FIRST, they would remain Catholics with a special devotion to the Sacred Heart. This remaining Catholic was something our parents could take for granted – or, at least, thought they could, which was the same for their peace of mind – about their children. It is no longer so today.
SECOND, they would be spared the horrors of extreme forms of alcohol psychosis. Their minds and bodies would be free of the ravages of that dread disease. Their dependants, relatives and friends would be spared much anguish and suffering.
THIRD, they would be spared the consequences of addiction of every kind. They would not run to tablets and drugs to relieve tension and escape, temporarily, from worrying problems. They would have accustomed themselves from an early age to face problems squarely and see in them the opportunities they indicate.
FOURTH, they would benefit greatly from studies during childhood, adolescent and later years, simply because they would have the time, alertness of mind and body and ambition to make the most of their talents and opportunities. Their hobbies, games and socialising would complement their studies.
FIFTH, they would have the courage to be different, to do the correct thing, regardless of what is fashionable among their peers and in their community generally. They would feel serene and value remaining so.
SIXTH, they would recognise the signs of a vocation to religious or priestly life and respond accordingly. They would have the freedom to give of themselves generously.
SEVENTH, should they marry, they would most likely choose well in their partners and prepare appropriately for it.
EIGHTH, they would never be short of money, as they would always have something in reserve, without the regular of alcohol. They would have sound priorities in their spending.
NINTH, they would be resilient when faced with changes such as employment and technological, and even if migration is involved, they know how to make the best of things, how to unlearn and relearn, no matter where and at what steps of life they may be.

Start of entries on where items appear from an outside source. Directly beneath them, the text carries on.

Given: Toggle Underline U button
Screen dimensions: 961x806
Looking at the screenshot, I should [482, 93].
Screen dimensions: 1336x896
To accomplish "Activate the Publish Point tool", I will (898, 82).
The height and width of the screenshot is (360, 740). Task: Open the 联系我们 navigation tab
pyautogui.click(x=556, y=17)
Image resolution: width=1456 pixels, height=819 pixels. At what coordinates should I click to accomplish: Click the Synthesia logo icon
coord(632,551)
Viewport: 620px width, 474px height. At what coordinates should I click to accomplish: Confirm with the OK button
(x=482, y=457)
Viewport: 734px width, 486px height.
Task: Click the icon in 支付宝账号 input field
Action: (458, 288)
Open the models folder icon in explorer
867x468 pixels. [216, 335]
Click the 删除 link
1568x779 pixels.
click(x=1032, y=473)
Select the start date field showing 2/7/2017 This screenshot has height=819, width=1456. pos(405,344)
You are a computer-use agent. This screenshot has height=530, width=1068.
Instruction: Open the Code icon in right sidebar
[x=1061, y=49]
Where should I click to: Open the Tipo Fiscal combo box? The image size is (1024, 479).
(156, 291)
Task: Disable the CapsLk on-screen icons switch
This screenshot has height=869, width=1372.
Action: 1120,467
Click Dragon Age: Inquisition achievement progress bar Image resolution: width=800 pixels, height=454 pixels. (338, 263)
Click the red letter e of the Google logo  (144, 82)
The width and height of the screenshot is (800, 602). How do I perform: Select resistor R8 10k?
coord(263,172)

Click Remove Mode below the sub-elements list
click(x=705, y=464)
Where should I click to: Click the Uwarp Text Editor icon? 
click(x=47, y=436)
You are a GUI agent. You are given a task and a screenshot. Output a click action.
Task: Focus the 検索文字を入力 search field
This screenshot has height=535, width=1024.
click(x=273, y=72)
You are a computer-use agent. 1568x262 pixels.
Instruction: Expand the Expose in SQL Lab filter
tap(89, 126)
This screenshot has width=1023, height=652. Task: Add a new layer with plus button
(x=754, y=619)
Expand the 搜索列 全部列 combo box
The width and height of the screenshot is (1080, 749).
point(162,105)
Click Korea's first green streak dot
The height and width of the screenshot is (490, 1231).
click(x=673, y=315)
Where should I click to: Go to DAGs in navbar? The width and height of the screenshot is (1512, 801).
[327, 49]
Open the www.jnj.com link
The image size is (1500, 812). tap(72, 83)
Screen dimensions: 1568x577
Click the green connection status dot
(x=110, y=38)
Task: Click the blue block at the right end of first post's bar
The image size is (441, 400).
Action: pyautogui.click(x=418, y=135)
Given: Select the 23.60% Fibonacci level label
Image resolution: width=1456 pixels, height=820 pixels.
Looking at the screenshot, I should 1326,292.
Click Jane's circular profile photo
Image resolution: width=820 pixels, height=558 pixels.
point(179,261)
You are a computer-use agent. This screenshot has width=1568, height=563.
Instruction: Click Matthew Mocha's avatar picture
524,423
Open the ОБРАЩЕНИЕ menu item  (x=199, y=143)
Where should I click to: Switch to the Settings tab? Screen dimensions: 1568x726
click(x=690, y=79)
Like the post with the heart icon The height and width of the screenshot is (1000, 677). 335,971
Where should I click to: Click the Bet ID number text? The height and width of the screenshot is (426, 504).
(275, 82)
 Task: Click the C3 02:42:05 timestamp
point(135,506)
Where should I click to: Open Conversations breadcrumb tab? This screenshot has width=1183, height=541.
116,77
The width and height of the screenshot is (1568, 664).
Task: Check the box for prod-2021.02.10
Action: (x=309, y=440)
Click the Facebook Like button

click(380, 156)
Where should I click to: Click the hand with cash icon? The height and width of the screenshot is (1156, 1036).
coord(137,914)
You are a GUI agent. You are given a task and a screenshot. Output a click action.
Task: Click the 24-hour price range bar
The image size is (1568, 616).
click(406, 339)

TENTH, they would be unselfish in giving of their time and resources, to benefit others. It would be the most natural thing in the world for them, besides being most rewarding.
This is not to say that all present and past Pioneers have been paragons of foregoing virtues. However, the vast majority of them have been a credit to their families and their faith. They feature very prominently in key positions in our community. Their families lead healthy lives.
The key to it, to my mind, lies in the realism forced on people who eschew alcohol, who stay away from that first alcoholic drink. They remain fit and healthy, responsible and aware. They give God’s Grace a chance to work through them. They face life squarely, find they can succeed. They have their setbacks. But they bounce back to the fray, dutifully and more often than not, joyfully.
Nothing that modern preventive medicine has to offer can compare with the Pioneer Movement.